WHAT THE TASK ASKS: Repeat the following lines word for word.

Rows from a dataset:
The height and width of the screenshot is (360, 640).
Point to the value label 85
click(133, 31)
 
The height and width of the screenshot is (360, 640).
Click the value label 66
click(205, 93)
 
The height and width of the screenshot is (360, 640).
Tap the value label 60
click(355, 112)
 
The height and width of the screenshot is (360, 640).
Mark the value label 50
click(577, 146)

COMPLETE OUTPUT:
The height and width of the screenshot is (360, 640).
Point to the value label 85
click(133, 31)
 
The height and width of the screenshot is (360, 640).
Click the value label 66
click(205, 93)
 
The height and width of the screenshot is (360, 640).
Tap the value label 60
click(355, 112)
 
The height and width of the screenshot is (360, 640).
Mark the value label 50
click(577, 146)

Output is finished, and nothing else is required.